By:Joe Ford, Eastbourne
Date:Saturday 24 July 2004
Rating:   8

A truly insane book that might seem shallow and overwritten but is in fact a great deal of fun. This is Craig Hinton's best book by miles because he remember that Doctor Who was about entertainment and not technobabble and continuity. The sixth Doctor is captured to perfection and Peri gets a decent amount of page space too, it is lovely to see her letting her hair down for a change. Its a bit slow in places and the ending will leave you thinking who cares??? but it made me laugh loads and has some gorgeous bitchy dialouge.



Oooh, Get You!

By:Hatman, Round the street corner
Date:Friday 26 May 2006
Rating:   2

Very, very camp. and rubbish



Camp, Rediculous, Yet Fun

By:Nick, Australia
Date:Monday 21 August 2006
Rating:   5

This is my Third Doctor Who novel, and I must say its probably the weakest. ITs very camp, rediculous, and the story seems to be going no where alot of the time. But its also alot of fun, with the extremely bitchy dialouge and fun chases through the city, and its good to see the Autons in a new, yet rediculous new form.

5/10



A Bit Preposterous at the End

By:David Layton, Los Angeles, United States
Date:Friday 19 April 2019
Rating:   6

"Synthespians," Craig Hinton's final Doctor Who novel, is probably his best Doctor Who novel. However, because the others are not particularly good, I am merely saying that this one is somewhat more tolerable than the others. The problem of Hinton's writing, in my view, was that he tried to go too big, but was rather limited in his imagination of what big was. This led to trying to write from the perspective of godlike beings, but only imagining them with flimsier motivations and more adolescent emotions than the human characters had. Thankfully, Hinton resists this impulse here, though he had the opportunity to do so had he wished. The story itself is a camp sendup of late 20th-century television, and in some ways anticipates the "Bad Wolf" episode that would be broadcast a year later. The TARDIS is dragged off course, arriving on Reef Station One in the 101st century. Here, a long isolated human colony has been reshaped to conform to Earth television broadcasts that are only just arriving.
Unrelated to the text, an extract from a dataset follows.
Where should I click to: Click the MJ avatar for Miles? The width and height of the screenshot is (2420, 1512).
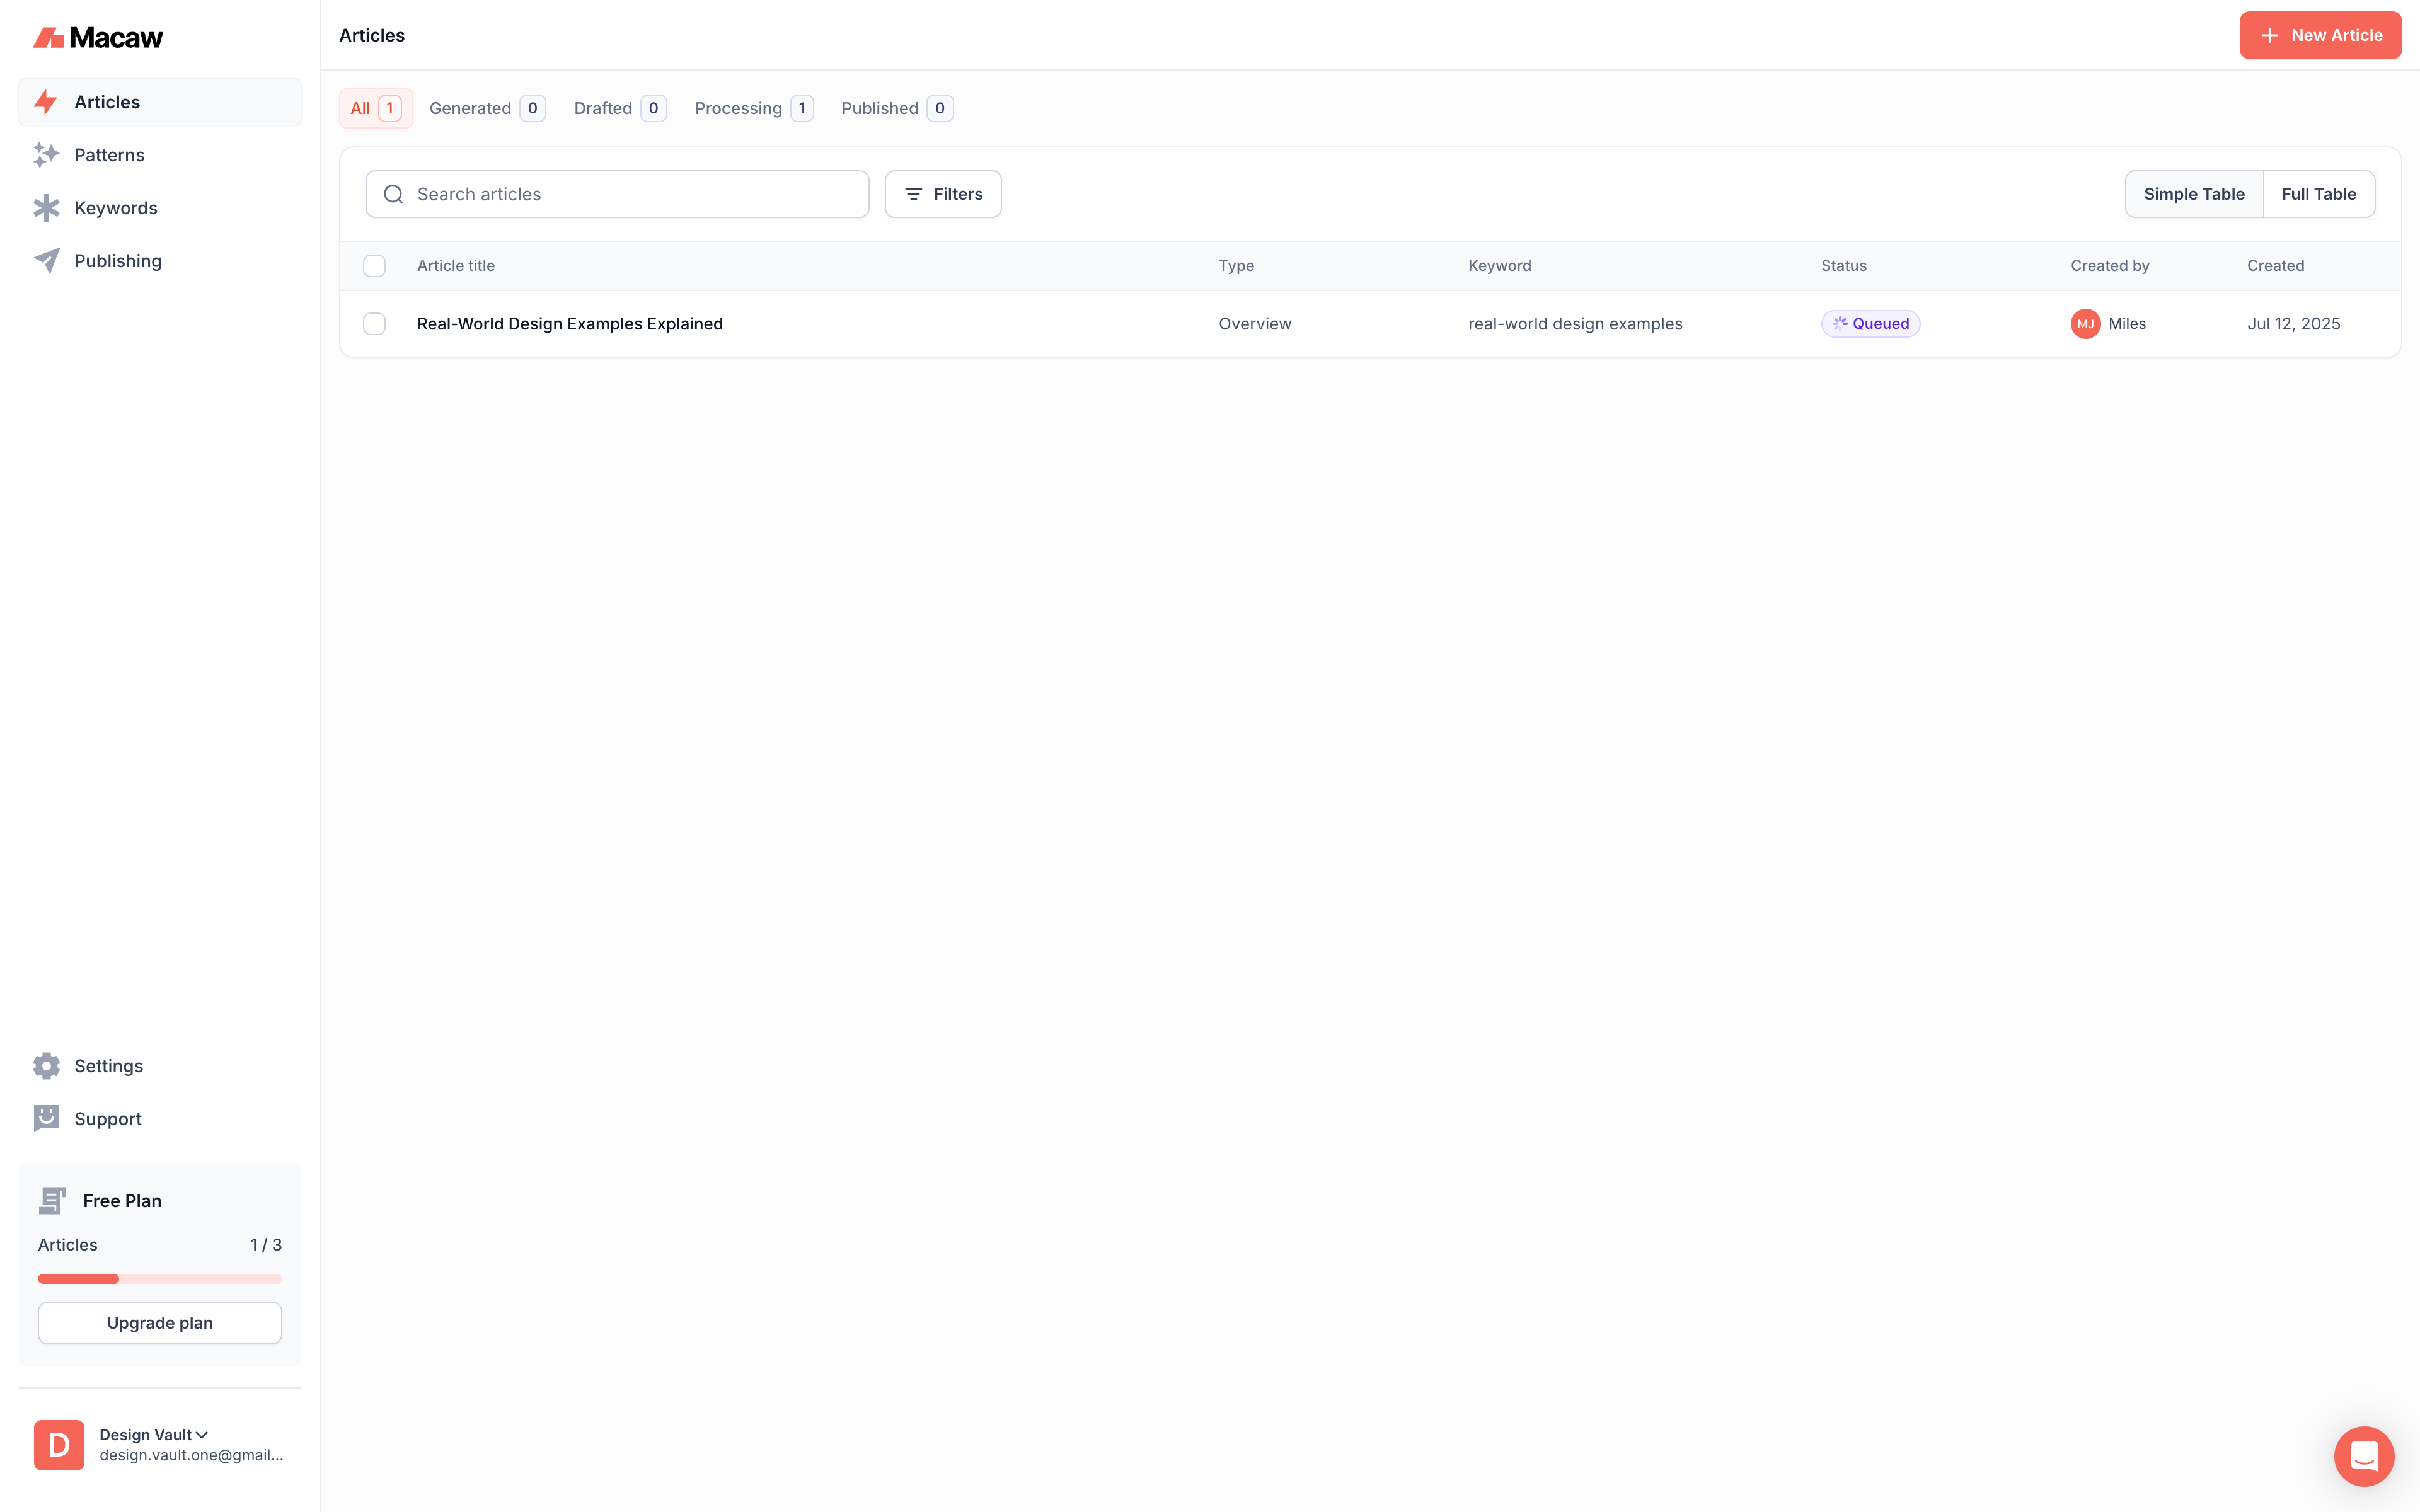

The station has zones set up like sets for various kinds of TV drama - a gritty, depressed 1960s style noir London, a glitzy night-time soap opera land of mansions full of bickering billionaires, and so on. At the heart of all this is Walter J. Matheson III, the owner of virtually everything, who is ruthlessly destroying the remaining owners of what he does not have. He is in league with the Nestene Consciousness and the Autons (no giveaway there to anyone who knows Doctor Who lore). Doctor 6 and Peri get separated for most of the novel. The early parts work as a slow buildup of menace - things seem normal, but something is lurking there. The action slowly picks up pace toward a melodramatic and gory conclusion. The plot is fairly predictable. Hinton, as is his wont, drops in dozens of throw-away cultural and Doctor Who references, and sometimes awkwardly breaks his role as third-person narrator to make ironic asides. It is readable enough. The superficial characterizations and predictable plot drag it down.